## Provided passage
BEGIN
11                  The Tribunal expressed the view, based largely upon the decision of Davies J in Freeman v Secretary, Department of Social Security (1988) 19 FCR 342 that the role of the tribunal in the present case was to consider the question before it at the time the registration was cancelled by the board and not by reference to evidence obtained thereafter, for example, evidence as to the result of the application to the Court.  According to the Tribunal the task of the Tribunal was to consider whether or not the Board’s decision was correctly arrived at at the time that decision was made or, in other words, to determine whether the Board’s decision was the correct or preferable decision on the day that the board made it.  Evidence of what happened in the Court application would thus be irrelevant.

12                  Secondly, in the Tribunal’s view once the Tribunal had found that Mr Birdseye was a bankrupt, it was mandatory for the Tribunal under s 1292(7) to cancel Mr Birdseye’s registration as an auditor.  In this respect the issue for the Board, and on review, for the Tribunal differed from the issue which would arise under s 1292(1) in that a finding that a person had inadequately carried out his or her power as an auditor, or was not a fit and proper person to be an auditor did not make it mandatory that the Tribunal cancel the registration.  The Tribunal, acting under that section, had a discretion whether to make an order that the registration be cancelled or suspended.  This, however, was not the case under s 1292(7) where the Tribunal had no discretion.

13                  Thirdly, in the Tribunal’s view the proceedings in the Court could, in any event, not affect the outcome for Mr Birdseye would, whether or not given leave to manage a company or particular class of companies still be a person disqualified from managing corporations under Part 2D.6.  This being the case it was mandatory that the Board or on review the Tribunal cancel or suspend his registration.

14                  Finally, the Tribunal considered the question whether, it had power to review the decision of the Board to refuse Mr Birdseye the adjournment.  The Tribunal concluded that it did not, for the decision to refuse an adjournment was a procedural decision lacking the necessary quality of finality to bring it within the meaning of a “decision” as referred to in s 1317B(1) of the Law.

15                  It is from this decision of the Tribunal that Mr Birdseye appeals.
END
## Given material
BEGIN
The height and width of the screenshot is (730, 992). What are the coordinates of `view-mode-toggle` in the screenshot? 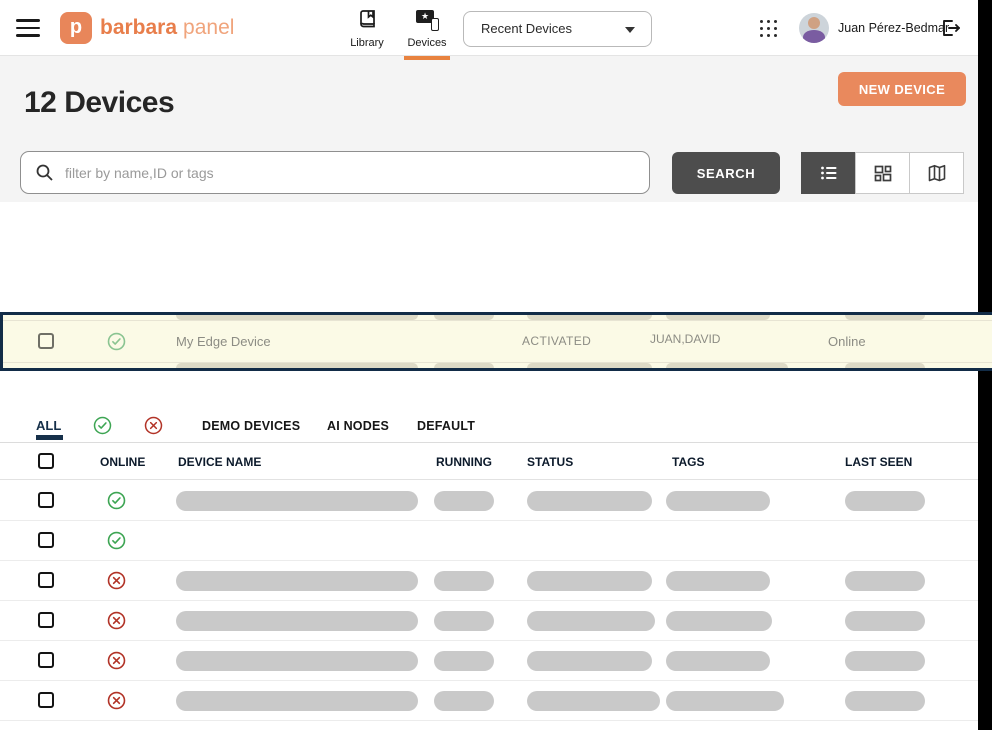 It's located at (882, 173).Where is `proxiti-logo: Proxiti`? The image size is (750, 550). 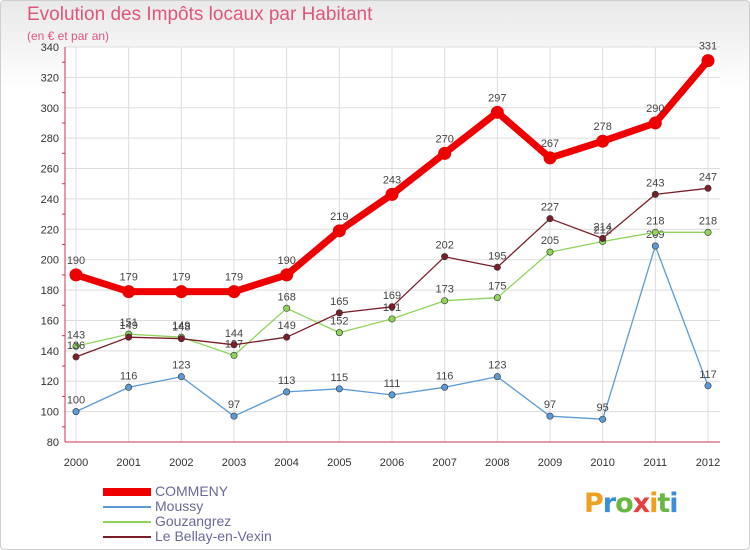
END
## Problem set
**a.** Answer these questions from the passage about the Tribunal's reasoning, one line each:
(i) On which decision of Davies J did the Tribunal largely base its view of its role?
(ii) Under which section did the Tribunal say it had no discretion about cancelling the registration?
(iii) Why did the Tribunal conclude that it could not review the Board's refusal of the adjournment?
**b.** Transcribe the passage about the Tribunal's reasoning, starting at "14                  Finally, the" and ending at "Mr Birdseye appeals.".
**c.** Summarize the passage about the Tribunal's reasoning in three sentences.

## Results by task
**a.**
(i) Freeman v Secretary, Department of Social Security (1988) 19 FCR 342.
(ii) Section 1292(7).
(iii) The refusal was a procedural decision that lacked the finality needed to be a "decision" within the meaning of s 1317B(1) of the Law.

**b.**
14                  Finally, the Tribunal considered the question whether, it had power to review the decision of the Board to refuse Mr Birdseye the adjournment.  The Tribunal concluded that it did not, for the decision to refuse an adjournment was a procedural decision lacking the necessary quality of finality to bring it within the meaning of a “decision” as referred to in s 1317B(1) of the Law.

15                  It is from this decision of the Tribunal that Mr Birdseye appeals.

**c.** The Tribunal held that its task was to judge whether the Board's decision was correct on the day it was made, so evidence of what happened in the Court application was irrelevant. It also held that once Mr Birdseye was found to be bankrupt, s 1292(7) made cancellation of his auditor registration mandatory, and that the Court proceedings could not change this because he would still be disqualified from managing corporations under Part 2D.6. Finally, it concluded that it had no power to review the Board's refusal of an adjournment, since that was a procedural decision, and Mr Birdseye appeals from this decision.